== Problem details ==
Which lines in the items below contain the string "width", with case counting? Find each one and copy it out in full.
-- Begin Exercise data --
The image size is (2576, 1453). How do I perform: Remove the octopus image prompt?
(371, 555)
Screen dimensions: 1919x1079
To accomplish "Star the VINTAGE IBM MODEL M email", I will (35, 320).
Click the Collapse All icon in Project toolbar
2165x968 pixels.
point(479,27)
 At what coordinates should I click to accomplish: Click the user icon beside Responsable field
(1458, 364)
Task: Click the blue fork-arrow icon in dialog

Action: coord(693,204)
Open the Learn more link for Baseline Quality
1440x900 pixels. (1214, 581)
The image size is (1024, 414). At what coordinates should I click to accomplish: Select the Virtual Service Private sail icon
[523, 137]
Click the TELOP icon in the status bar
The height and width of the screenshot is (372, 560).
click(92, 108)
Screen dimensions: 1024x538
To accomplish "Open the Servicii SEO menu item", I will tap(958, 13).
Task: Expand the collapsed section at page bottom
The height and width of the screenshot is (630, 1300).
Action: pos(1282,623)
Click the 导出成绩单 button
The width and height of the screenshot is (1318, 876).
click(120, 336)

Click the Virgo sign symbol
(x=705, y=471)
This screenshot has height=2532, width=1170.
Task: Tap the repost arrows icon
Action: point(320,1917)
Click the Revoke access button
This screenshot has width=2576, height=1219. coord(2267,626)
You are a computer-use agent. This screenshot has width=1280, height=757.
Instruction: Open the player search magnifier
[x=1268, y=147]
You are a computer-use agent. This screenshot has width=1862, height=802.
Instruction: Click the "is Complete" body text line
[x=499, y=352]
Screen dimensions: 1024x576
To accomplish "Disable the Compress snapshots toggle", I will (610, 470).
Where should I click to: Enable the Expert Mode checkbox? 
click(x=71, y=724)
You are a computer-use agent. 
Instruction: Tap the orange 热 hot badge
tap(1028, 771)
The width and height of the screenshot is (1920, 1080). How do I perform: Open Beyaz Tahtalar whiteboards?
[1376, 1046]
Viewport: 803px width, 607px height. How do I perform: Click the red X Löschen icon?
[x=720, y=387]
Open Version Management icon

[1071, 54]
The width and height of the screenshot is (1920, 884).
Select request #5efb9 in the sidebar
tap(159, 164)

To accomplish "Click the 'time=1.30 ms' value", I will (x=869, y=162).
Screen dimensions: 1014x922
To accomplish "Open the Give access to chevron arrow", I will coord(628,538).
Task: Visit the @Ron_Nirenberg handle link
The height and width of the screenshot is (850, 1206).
-- End Exercise data --
== Exercise output ==
The height and width of the screenshot is (372, 560).
The height and width of the screenshot is (630, 1300).
The width and height of the screenshot is (1318, 876).
This screenshot has height=2532, width=1170.
This screenshot has width=2576, height=1219. coord(2267,626)
You are a computer-use agent. This screenshot has width=1280, height=757.
You are a computer-use agent. This screenshot has width=1862, height=802.
The width and height of the screenshot is (1920, 1080). How do I perform: Open Beyaz Tahtalar whiteboards?
Viewport: 803px width, 607px height. How do I perform: Click the red X Löschen icon?
The width and height of the screenshot is (1920, 884).
The height and width of the screenshot is (850, 1206).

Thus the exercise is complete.